Helplessness

How can you not have a look around? Pretend that everything doesn’t happen just because it doesn’t happen to us? I see so much emptiness in our eyes precisely because they are so full of things that occupy the space, but do not broaden its horizon. We are accumulators of experiences, but do we still know how to reconstruct their meaning? We abuse our energies without them being guided by intelligence and research, but only by the selfish need that is exhausted in itself resulting in “well-staying” and not in well-being “. We burn in one instant our life in the time, unable to follow up and give a continuity to our presence even in absence. We condemn ourselves to a destiny of magical words without thought in the illusion that our words can leave signs and not realizing that these signs are nothing but the whims of the moment without continuation and without relationship. Living the present moment does not mean burning it, but giving a chance to your own breath and to the breath of the world to which we are linked even if we pretend or disguise that it is not so. We turn our gaze elsewhere when the pain of the other calls us to our human responsibility, but we swear against the other if we are in difficulty. We are our own loneliness, the torment of the pains that we build on the inefficient capacity to establish human relationships. We ourselves are the winter of our discontent, it is we who break the wings of freedom, it is we who become slaves to our privileges, it is we who have lost hope because we no longer know what the good is and we no longer know how to hope for the good for others but ourselves. I feel the breath of the world, I catch the tears of every human being who cries and I feel to be lacerated by my anger towards the selfishness of the willed human helplessness.

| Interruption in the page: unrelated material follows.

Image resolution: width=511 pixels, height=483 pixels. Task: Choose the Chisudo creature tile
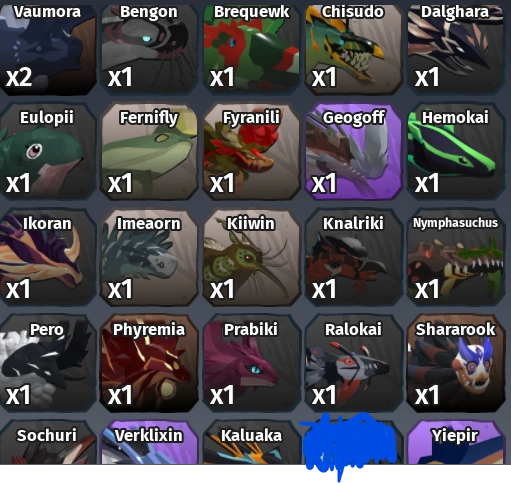pyautogui.click(x=353, y=48)
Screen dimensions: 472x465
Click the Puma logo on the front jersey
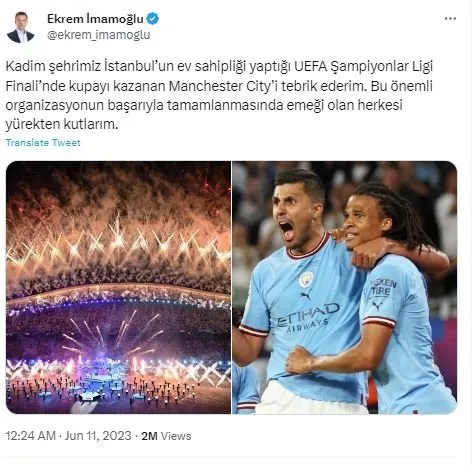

Come si può non avere uno sguardo intorno? Fare finta che tutto non accada solo perché non accade a noi? Vedo così tanto vuoto nei nostri sguardi proprio perché così pieni di cose che ne occupino lo spazio, ma non ne amplino l’orizzonte. Siamo accumulatori di esperienze, ma sappiamo ancora ricostruirne un significato? Abusiamo delle nostre energie senza che esse siano guidate dall’intelligenza e dalla ricerca, ma solo dal bisogno egoista che si esaurisce in sé stesso traducendosi in “bene-stare” e non in bene-essere”. Bruciamo nell’istante la nostra vita nel tempo, incapaci di dare seguito e continuità alla nostra presenza anche in assenza. Ci condanniamo a un destino di parolai magici senza pensiero nell’illusione che le nostre parole possano lasciare dei segni e non accorgendoci che tali segni non sono che i capricci dell’attimo senza seguito e senza relazione. Vivere l’attimo presente non significa bruciarlo, ma dare una possibilità al proprio respiro e al respiro del mondo cui siamo legati anche se pretendiamo o simuliamo che non sia così. Avvezzi a costruire inganni non costruiamo altro che solitudine. Voltiamo lo sguardo altrove quando il dolore dell’altro ci richiama alla nostra responsabilità umana, ma imprechiamo contro l’altro se a essere in difficoltà siamo noi. Siamo noi stessi la nostra solitudine, lo strazio delle pene che costruiamo sull’inefficiente capacità di stabilire rapporti umani. Siamo noi stessi l’inverno del nostro scontento, siamo noi che spezziamo le ali della libertà, siamo noi che diventiamo schiavi dei nostri privilegi, siamo noi che abbiamo smarrito la speranza perché non sappiamo più il bene che cosa sia e non sappiamo più sperare il bene per altri che per noi stessi. Sento il respiro del mondo, colgo le lacrime di ogni essere umano che piange e mi lacera la rabbia verso l’egoismo della voluta umana impotenza.